This week, members of the mobile unit of the Army Combat Fitness Team (ACFT) from the Physical Fitness School at Fort Jackson, SC were at Fort Polk to train soldiers with the 519th MP BN on the new Army physical fitness test.

LTC Sonja Whitehead, 519th MP BN Commander and Director of Emergency Services explained that the 519th is apart of a pilot program in the holistic health and fitness initiative of the Army.

Her battalion is one of 62 across the reserve and active components of the Army who are trained and tested on the new fitness components.

“This new test tests more components of fitness than the old test did and they are more aligned with what we do in combat,” Whitehead said when asked what sets the new test apart from the old one.

Whitehead further explained that this test will make our soldiers more lethal in that they will be stronger both mentally and physically for what they may face in combat.

The new test is designed to focus on agility, strength and anaerobic capacity to better deal with the things they would encounter on the battlefield.

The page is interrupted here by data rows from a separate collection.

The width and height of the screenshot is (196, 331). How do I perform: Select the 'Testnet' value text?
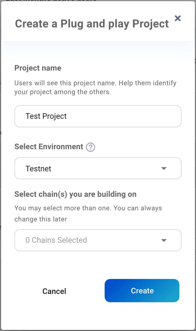click(x=38, y=169)
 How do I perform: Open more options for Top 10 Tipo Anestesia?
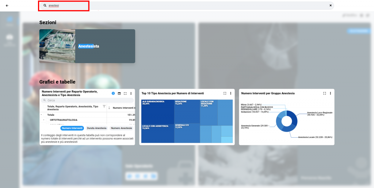230,93
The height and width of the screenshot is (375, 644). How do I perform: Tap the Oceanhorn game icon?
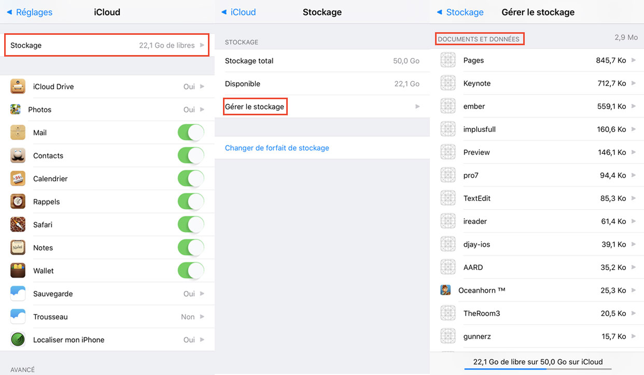tap(445, 290)
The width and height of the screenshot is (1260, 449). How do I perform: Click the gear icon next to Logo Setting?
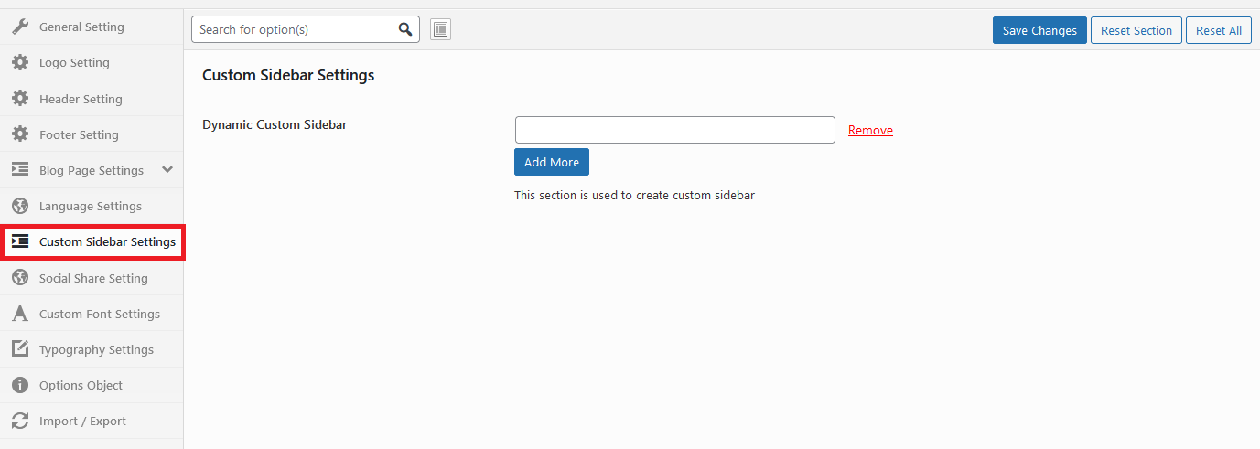point(19,62)
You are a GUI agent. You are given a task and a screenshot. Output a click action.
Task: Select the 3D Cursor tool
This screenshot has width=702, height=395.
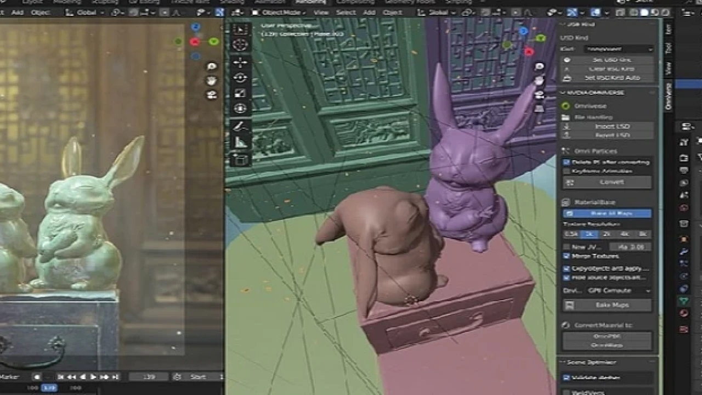click(x=240, y=45)
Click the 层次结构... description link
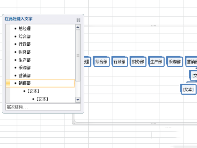 [x=17, y=107]
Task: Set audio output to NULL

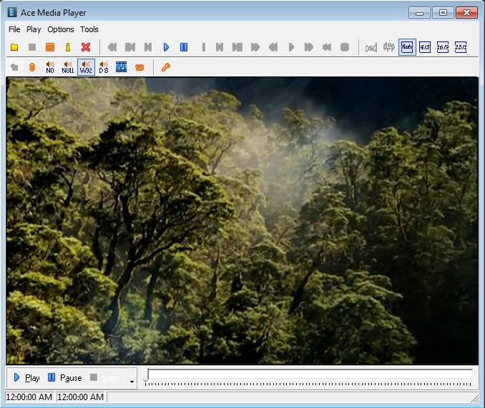Action: (x=68, y=67)
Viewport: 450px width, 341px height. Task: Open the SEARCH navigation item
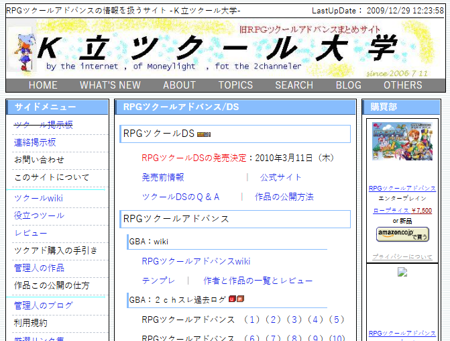pos(294,85)
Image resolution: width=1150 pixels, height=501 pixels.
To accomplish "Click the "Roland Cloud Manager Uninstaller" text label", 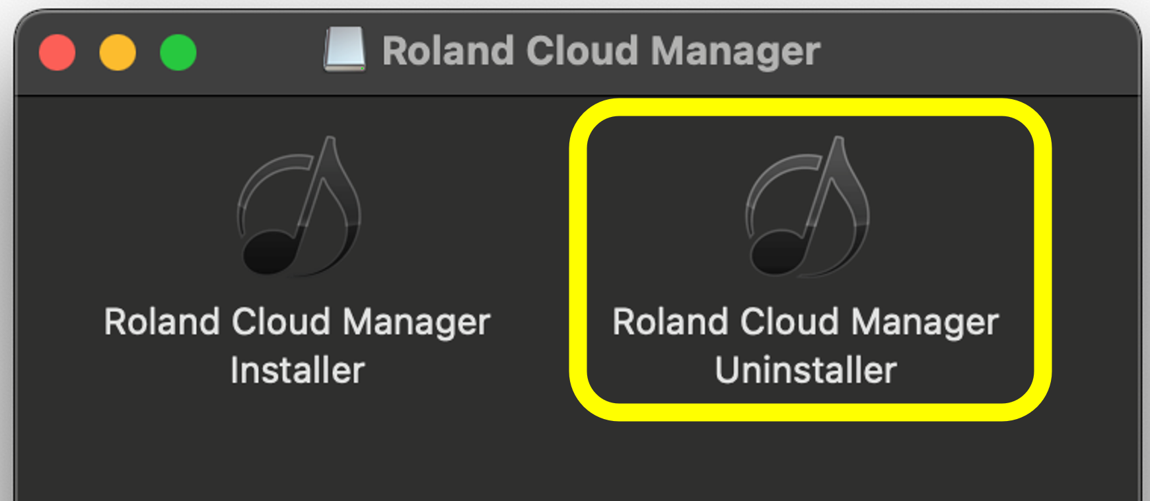I will pyautogui.click(x=806, y=345).
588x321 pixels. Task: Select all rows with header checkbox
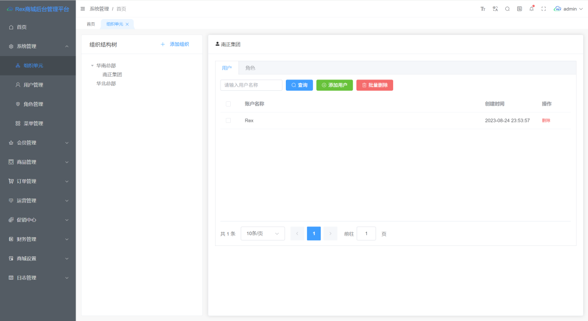click(228, 104)
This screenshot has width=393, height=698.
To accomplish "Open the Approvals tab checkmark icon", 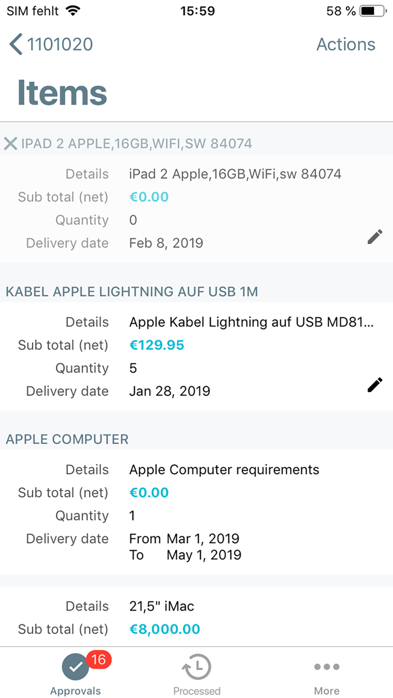I will click(75, 667).
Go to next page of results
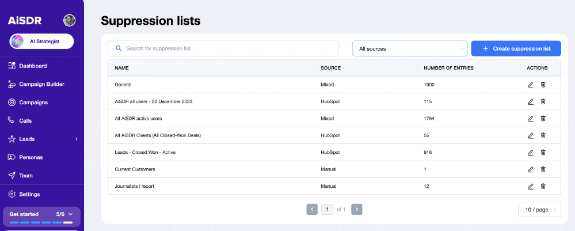 coord(356,210)
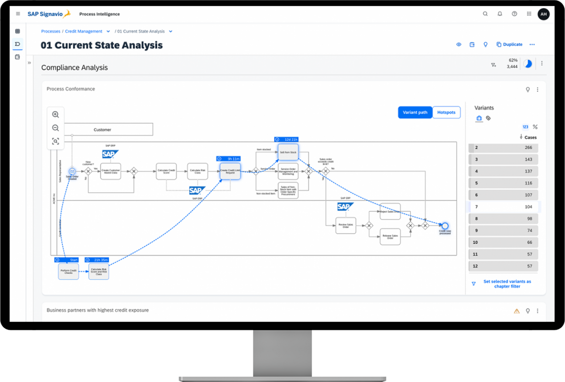The image size is (565, 382).
Task: Open notifications from the top bar
Action: coord(500,14)
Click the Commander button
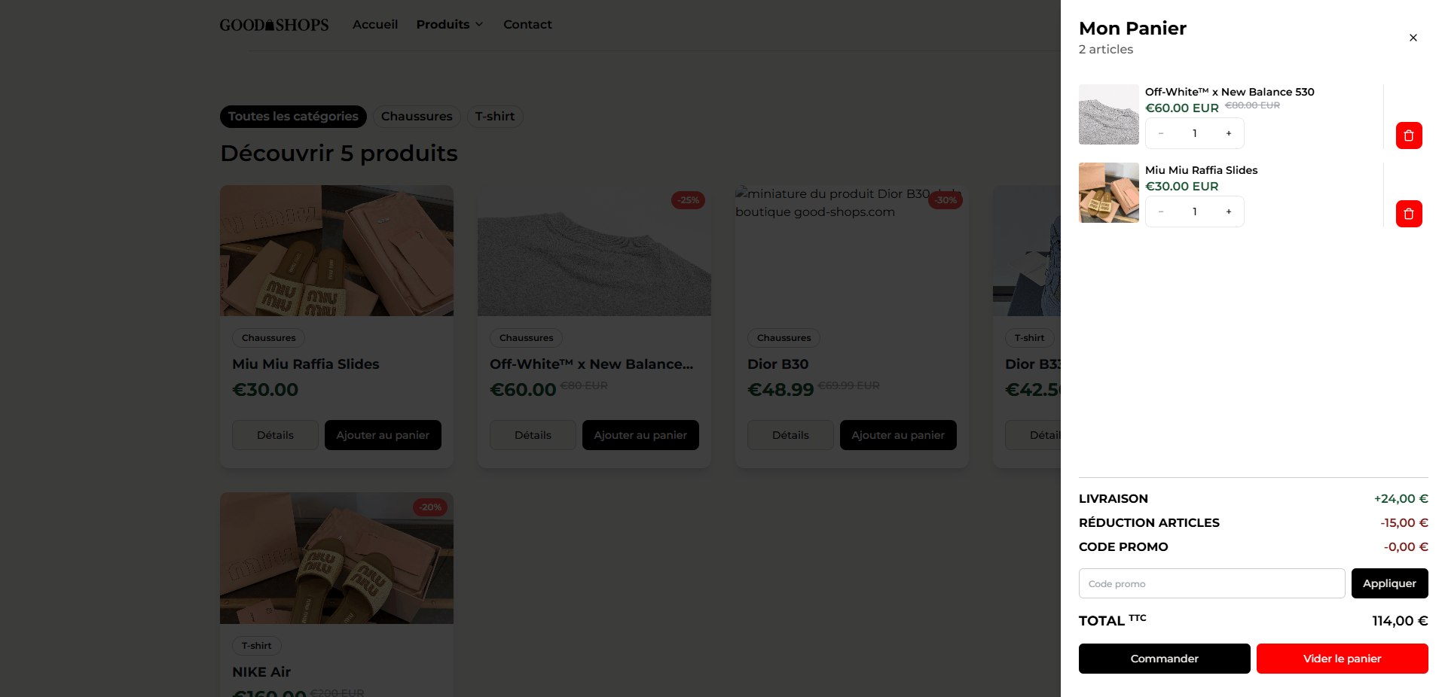Viewport: 1445px width, 697px height. coord(1163,659)
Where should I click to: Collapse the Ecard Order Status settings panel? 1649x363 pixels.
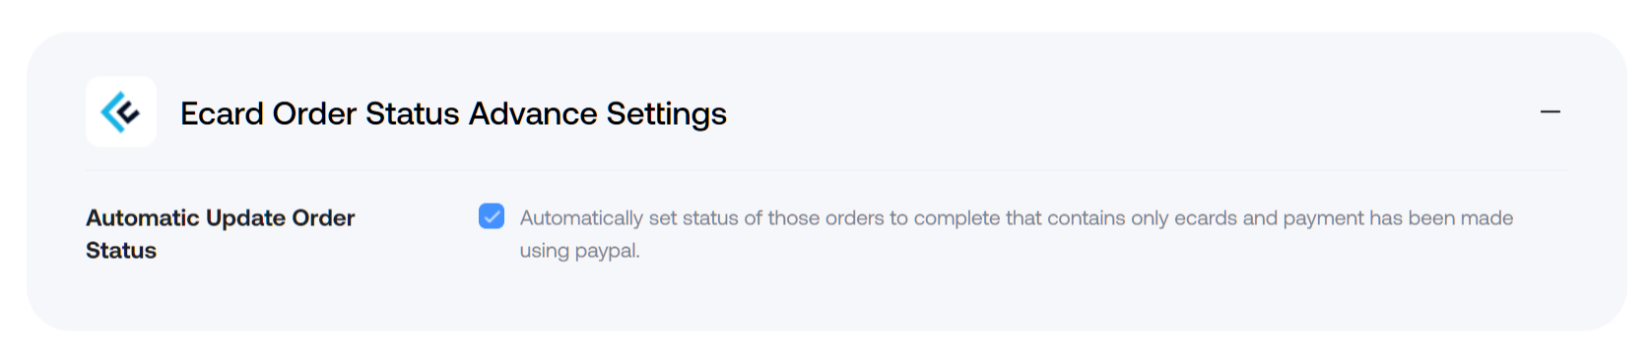[1550, 112]

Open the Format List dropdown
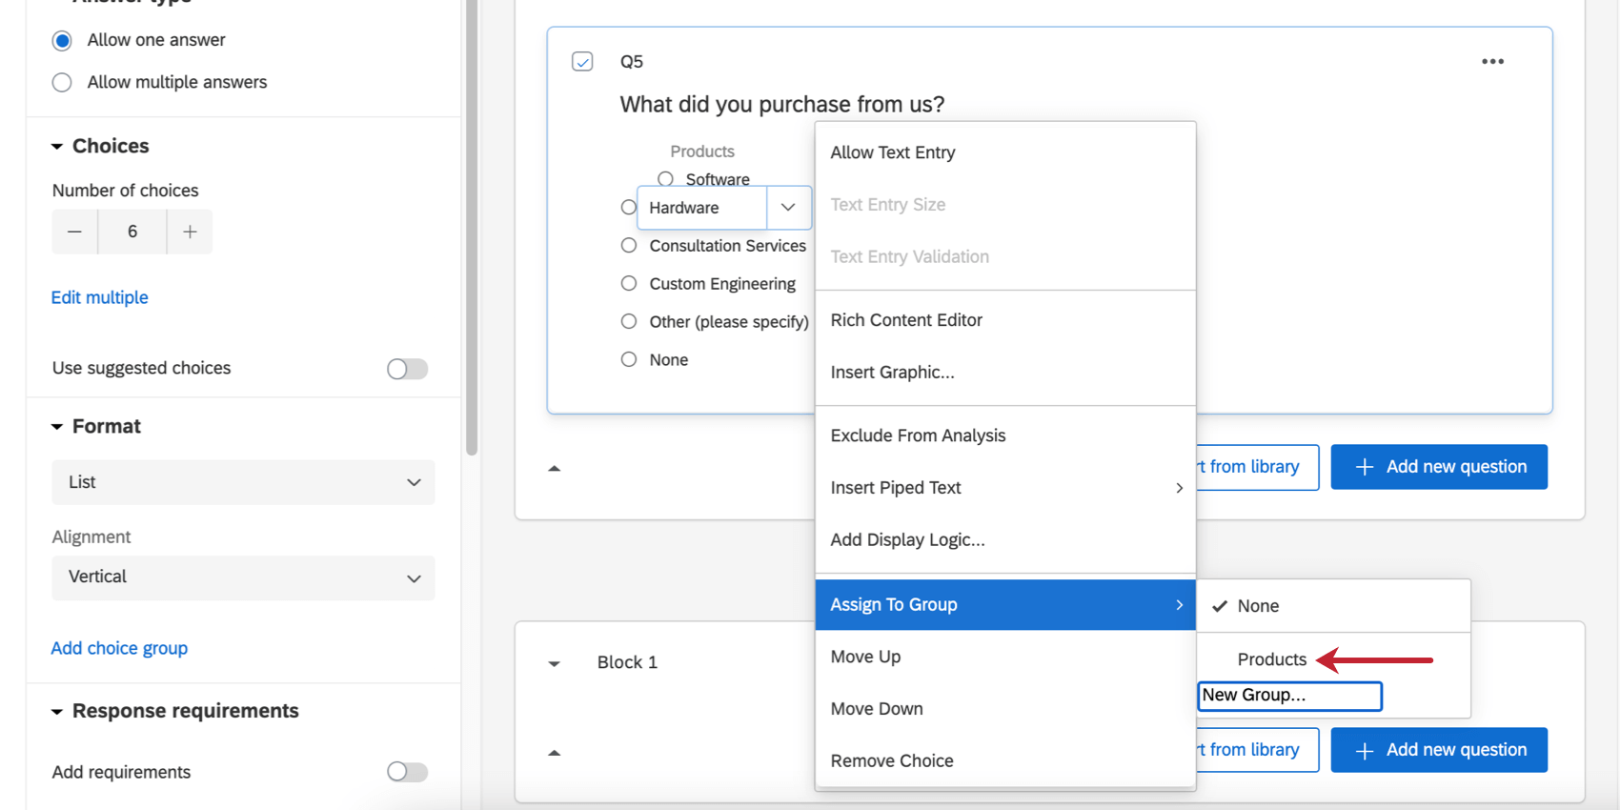[243, 482]
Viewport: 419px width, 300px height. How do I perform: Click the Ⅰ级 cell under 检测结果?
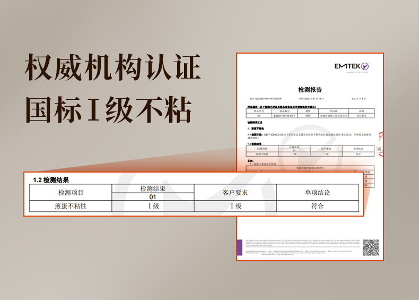(153, 206)
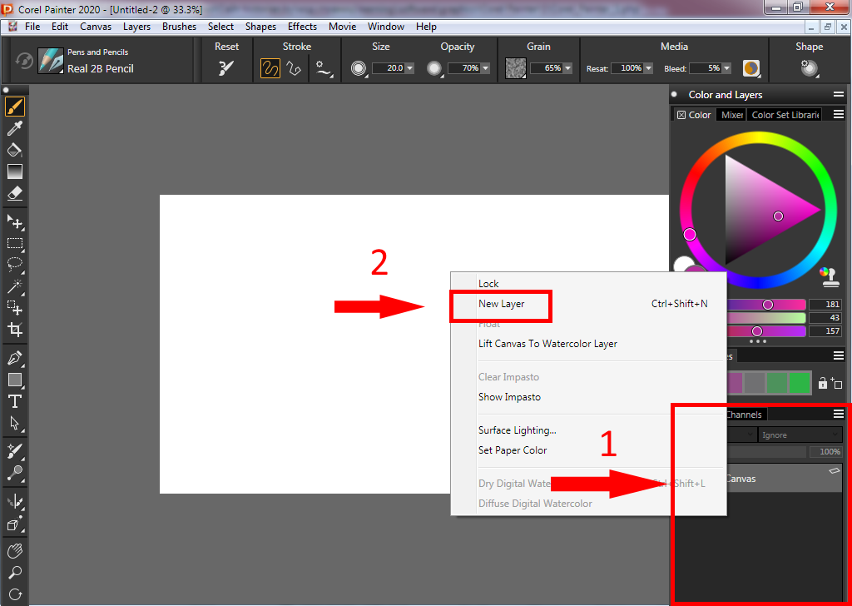The image size is (852, 606).
Task: Choose New Layer from context menu
Action: tap(501, 304)
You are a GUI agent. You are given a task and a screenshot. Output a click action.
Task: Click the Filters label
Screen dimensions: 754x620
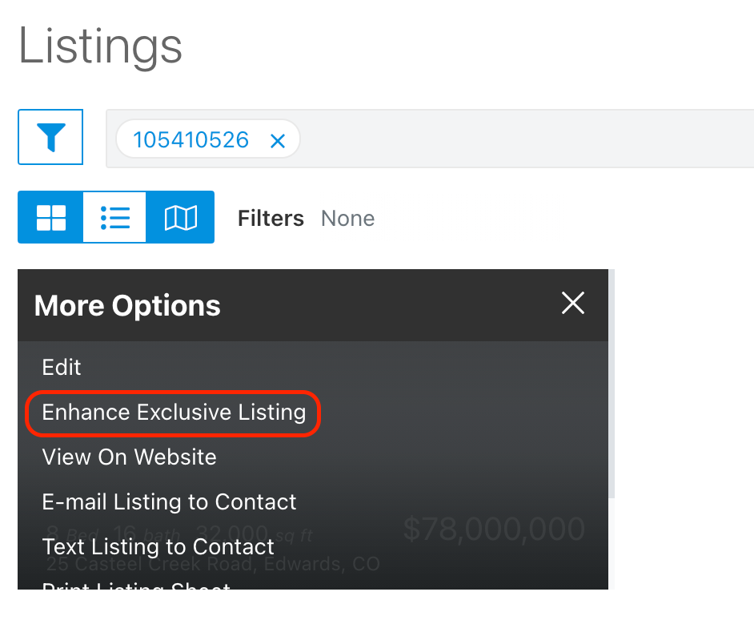[x=271, y=219]
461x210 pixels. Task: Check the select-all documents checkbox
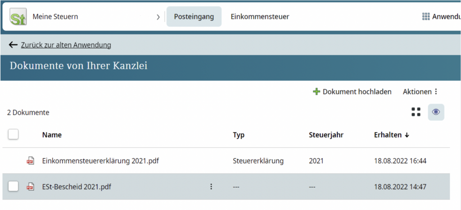pos(14,134)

The pilot units are trained on how to perform each component and how to score them and  will then disseminate the information to other units to prepare everyone to begin testing in October 2019.

Starting in October 2020 every soldier will begin official testing using the new requirements.

The current physical fitness test has been in use since 1980 and only tested sit-ups, push-up and a 2-mile run.

The new test is gender and age neutral and your MOS will determine the score needed to pass.

Soldiers assigned to combat maneuver units will be required to score higher than those not in combat units.

CPT Justin McCaw, an instructor with the ACFT, explained this new test has been in the works since 2012.

The Army examined common, warrior and battlefield tasks performed by soldiers to design the new test consisting of six primary and four secondary components that will test cardiovascular endurance, muscle strength and endurance.

“This test is a big culture change for the Army,” McCaw said. He went on to say, “the Army is now focusing on better fitness of the soldiers for what they will be doing every day and in combat. The battlefield is non-discriminatory and all soldiers need to be ready for anything.”

Components of the new physical fitness test include the following:

3-Repetition Maximum Deadlift (MDL) - the MDL is a strength test that represents movements required to safely and effectively lift heavy loads from the ground, jump, bound and tolerate landing. It is a strong predictor of a soldier’s ability to lift and carry a battle buddy and equipment. Standing Power Throw (SPT) - the SPT contributes to a soldier’s ability to perform quick, explosive movements such as jumping, lifting, loading equipment and assisting a buddy to climb up a wall. It requires a soldier to demonstrate balance, flexibility and coordination. Leg Tuck (LTK) - the LTK tests a soldier’s ability to perform climbing tasks and negotiate obstacles such as a vertical wall or climbing up a rope. Hand-Release Push-Up (HRP) - the HRP tests a soldier’s ability to push an opponent away during hand-to-hand combat, to push a disabled vehicle, and assist a soldier getting up from the prone position. Sprint-Drag-Carry (SDC) - the SDC is used to measure a soldier’s ability to accomplish high-intensity movements for a short duration. It contributes to a soldier’s ability to quickly move equipment or personnel. 2-Mile Run (2MR) - the 2MR is a test of a soldier’s ability to conduct dismounted movements and ruck marching.